(Brief): Exactly reproduce the lines from the one holding "1568x649 pixels. At" through the end of the records, including both boundary lines but no pictures.

Collected data

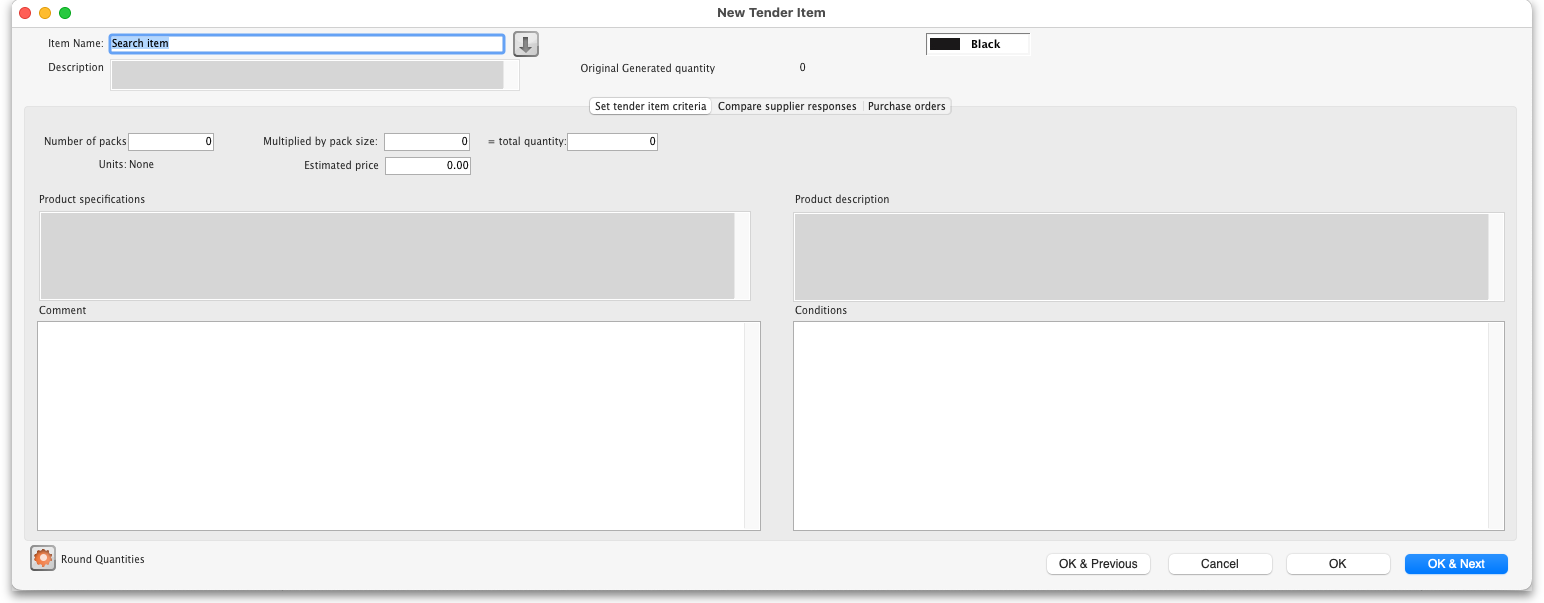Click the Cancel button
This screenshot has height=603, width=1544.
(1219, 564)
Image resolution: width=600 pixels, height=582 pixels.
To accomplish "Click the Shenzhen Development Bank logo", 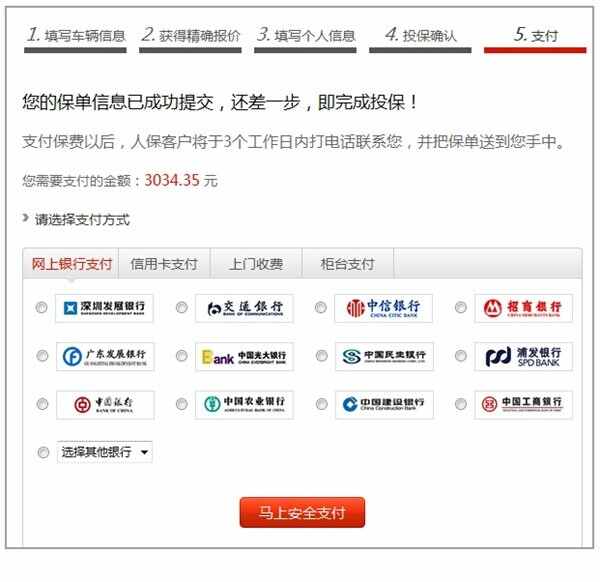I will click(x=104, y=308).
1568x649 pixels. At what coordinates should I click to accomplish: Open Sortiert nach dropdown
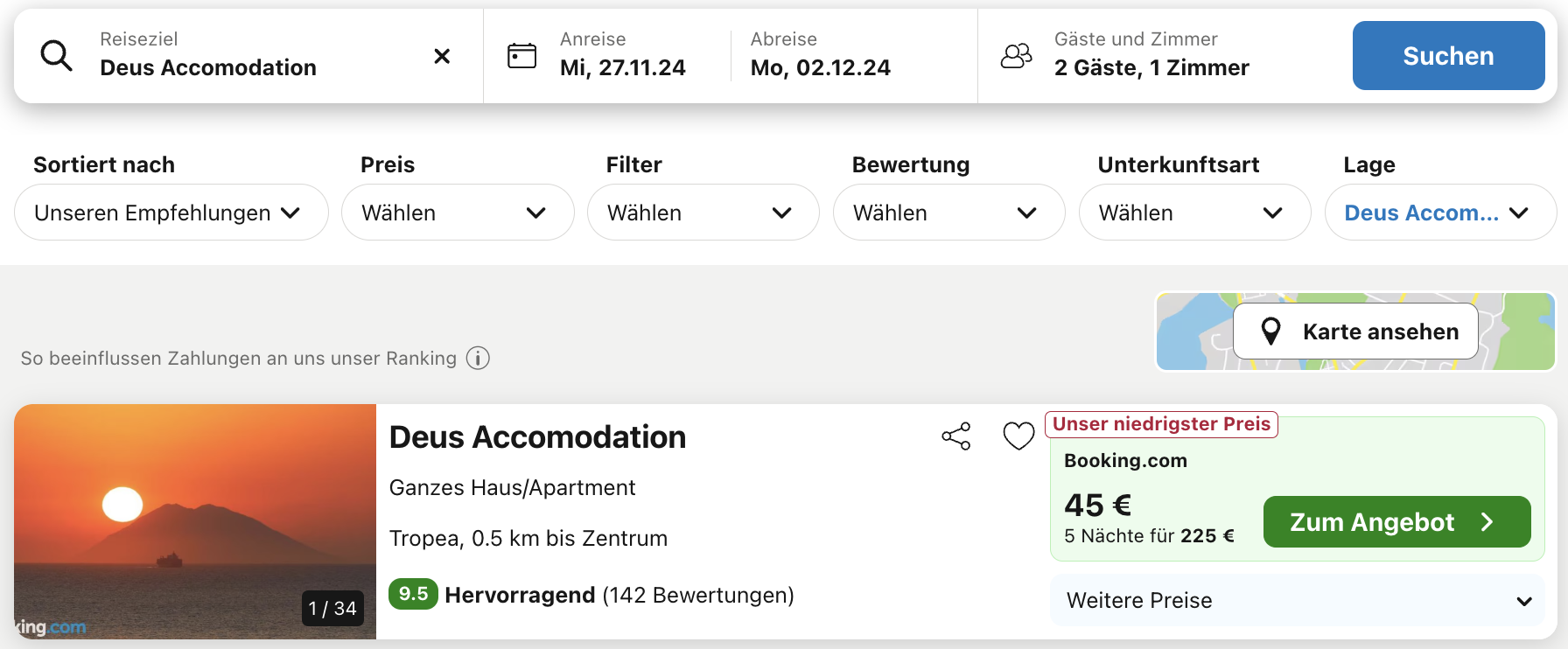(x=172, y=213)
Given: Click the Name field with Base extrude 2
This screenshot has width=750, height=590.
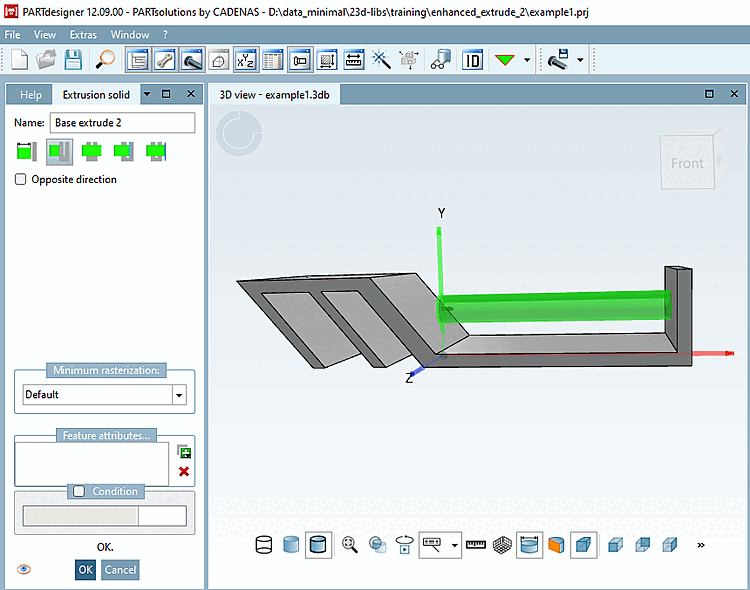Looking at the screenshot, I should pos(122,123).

(Response box):
1568x649 pixels. At what coordinates should I click to accomplish: Open Sortiert nach dropdown
(x=172, y=213)
Given: Click the Name field with Base extrude 2
This screenshot has width=750, height=590.
Looking at the screenshot, I should pos(122,123).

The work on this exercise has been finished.